■ **PROBLEM DETAILS**
Would you print only the lines running from the one with "Instruction: Click the" to the final line of the data below, word for word and without pictures?

(Saved data entries)
****************************************

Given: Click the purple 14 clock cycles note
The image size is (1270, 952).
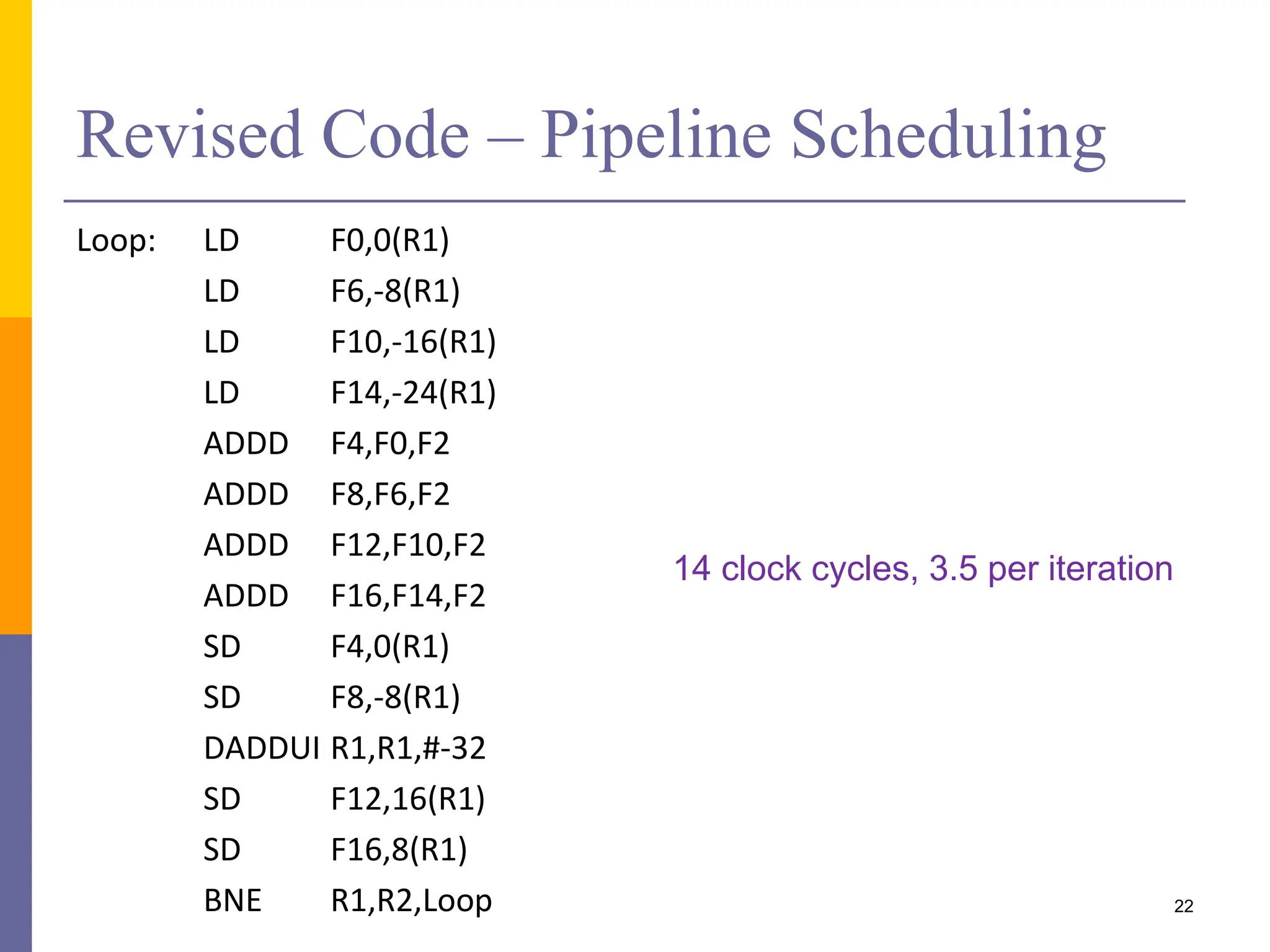Looking at the screenshot, I should click(x=923, y=569).
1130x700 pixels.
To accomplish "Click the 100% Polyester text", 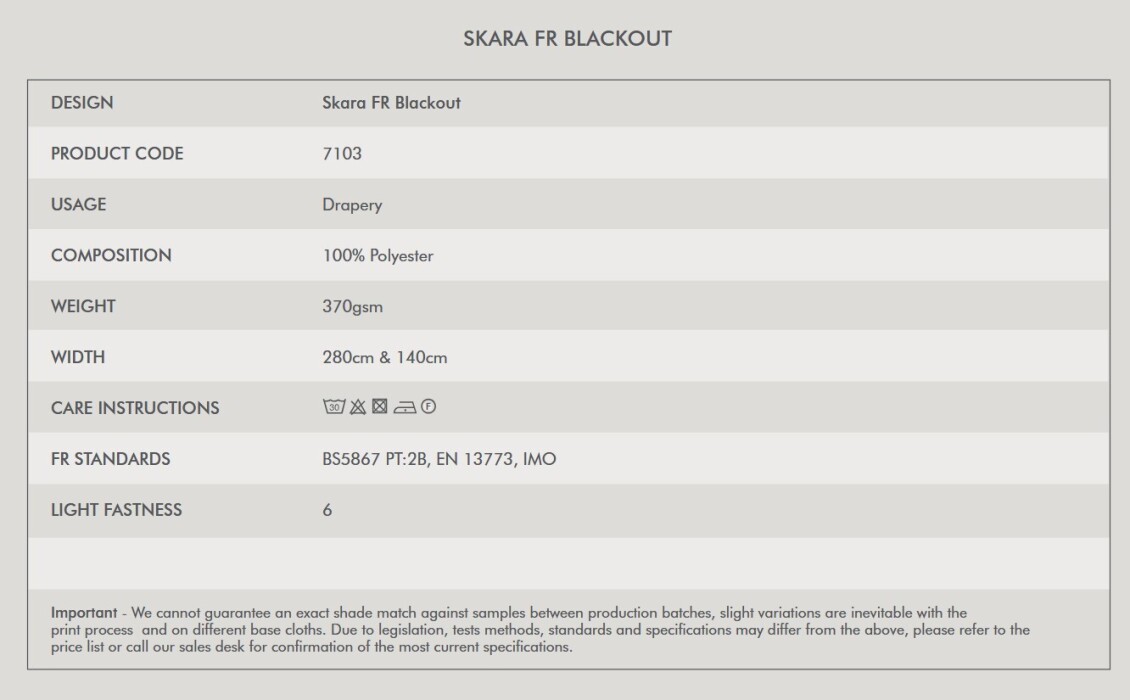I will [378, 256].
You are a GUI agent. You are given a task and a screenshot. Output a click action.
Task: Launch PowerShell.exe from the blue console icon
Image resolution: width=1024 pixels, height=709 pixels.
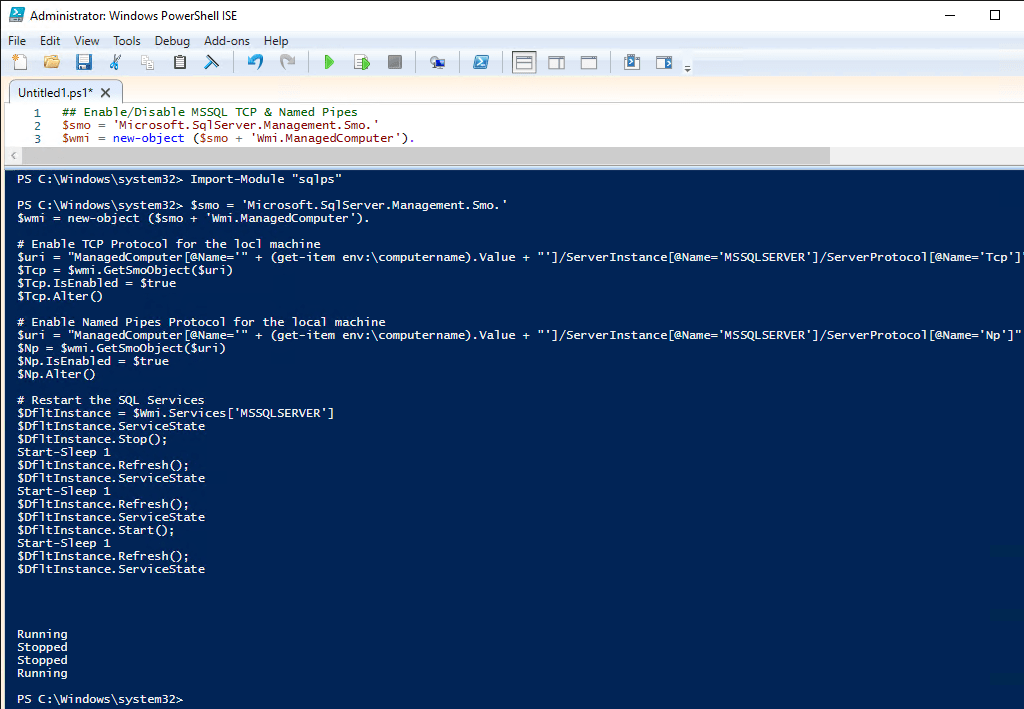(481, 63)
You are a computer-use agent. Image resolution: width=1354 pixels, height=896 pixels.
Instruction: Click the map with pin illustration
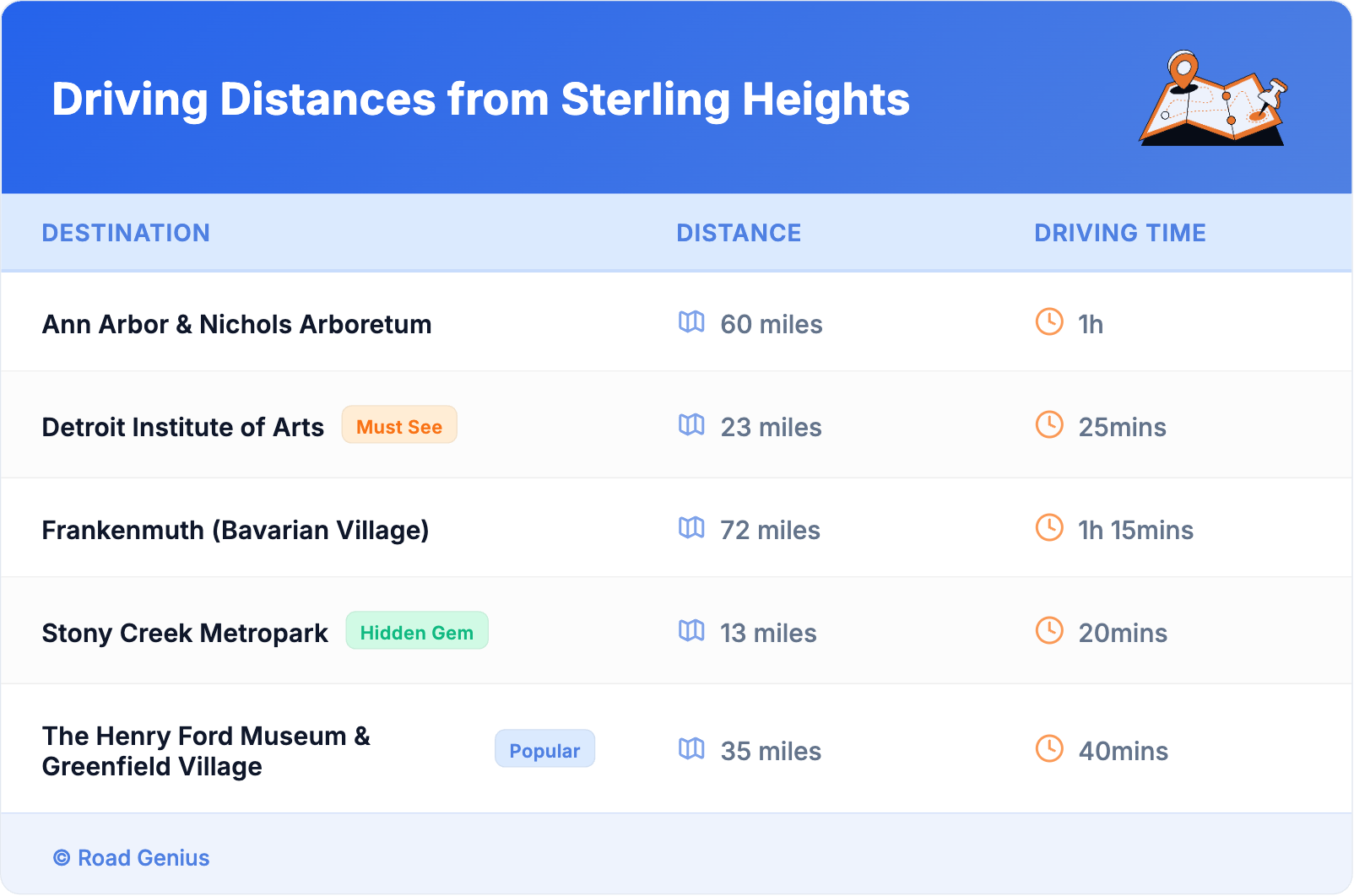[x=1213, y=100]
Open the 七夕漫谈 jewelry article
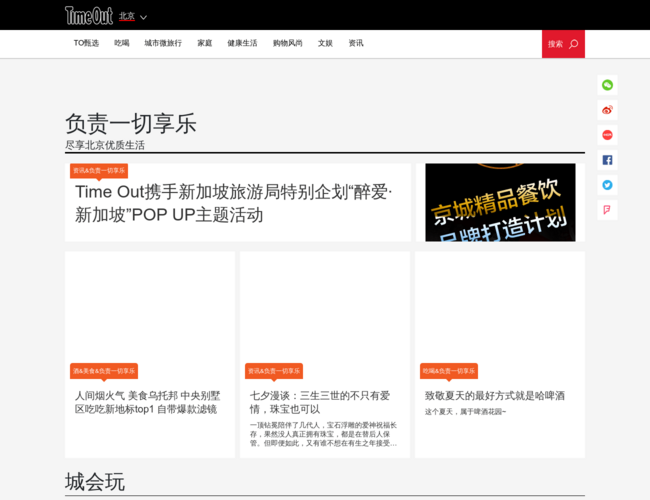 [x=320, y=402]
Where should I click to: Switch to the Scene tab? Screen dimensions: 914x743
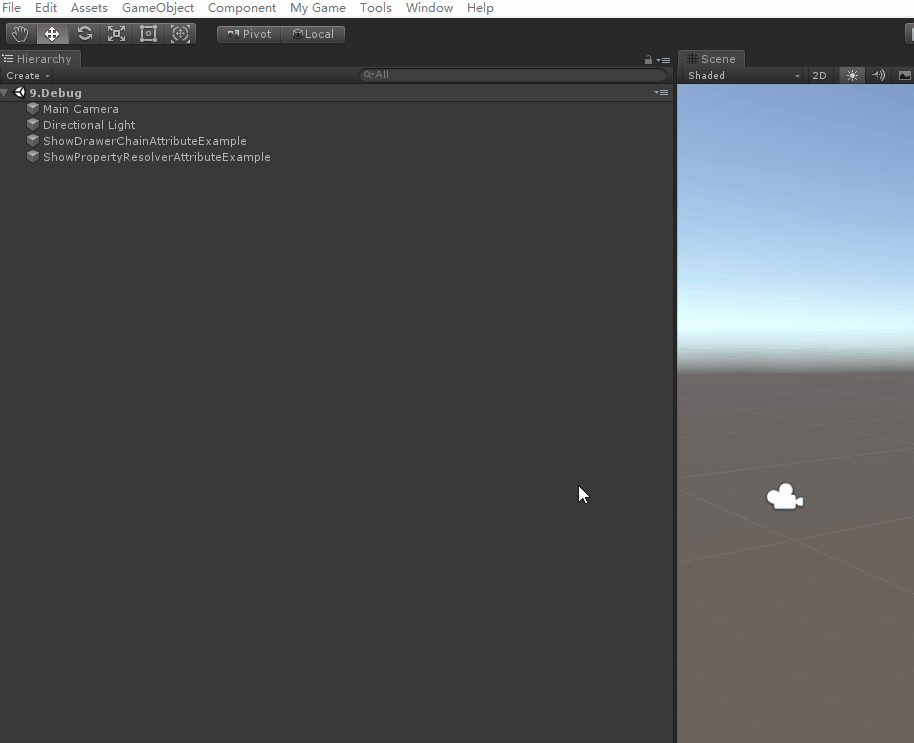click(711, 59)
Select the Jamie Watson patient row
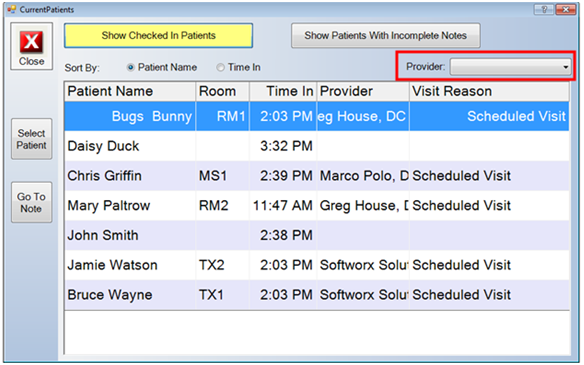 317,265
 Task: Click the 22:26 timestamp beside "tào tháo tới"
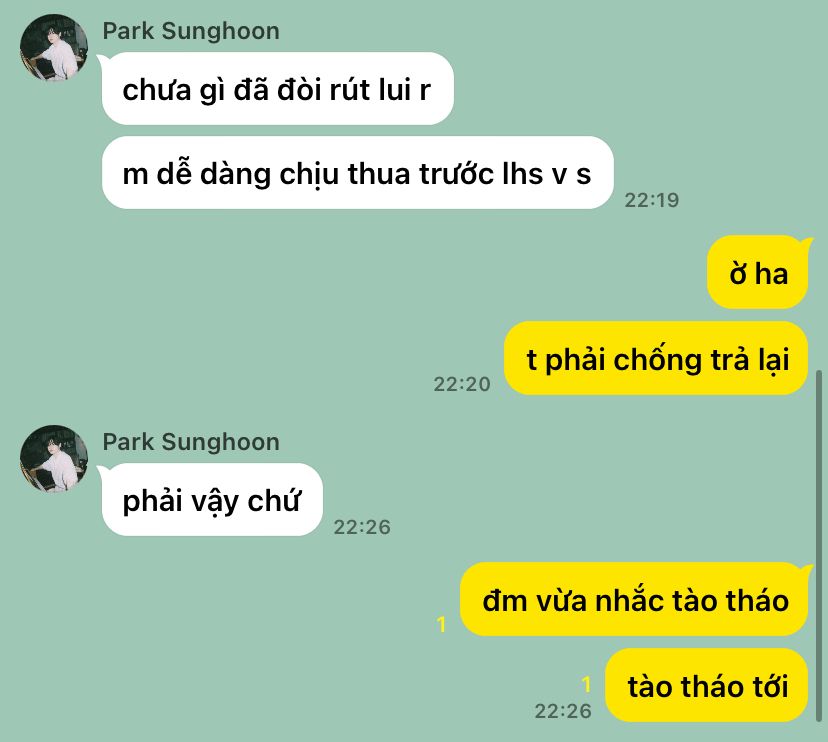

****************************************

■ **RESULT FOR THIS EXERCISE**
Instruction: Click the map with pin illustration
[x=1213, y=100]
Open the 七夕漫谈 jewelry article
 [x=320, y=402]
Where should I click to: Switch to the Scene tab? Screen dimensions: 914x743
click(711, 59)
Select the Jamie Watson patient row
 317,265
 Task: Click the 22:26 timestamp beside "tào tháo tới"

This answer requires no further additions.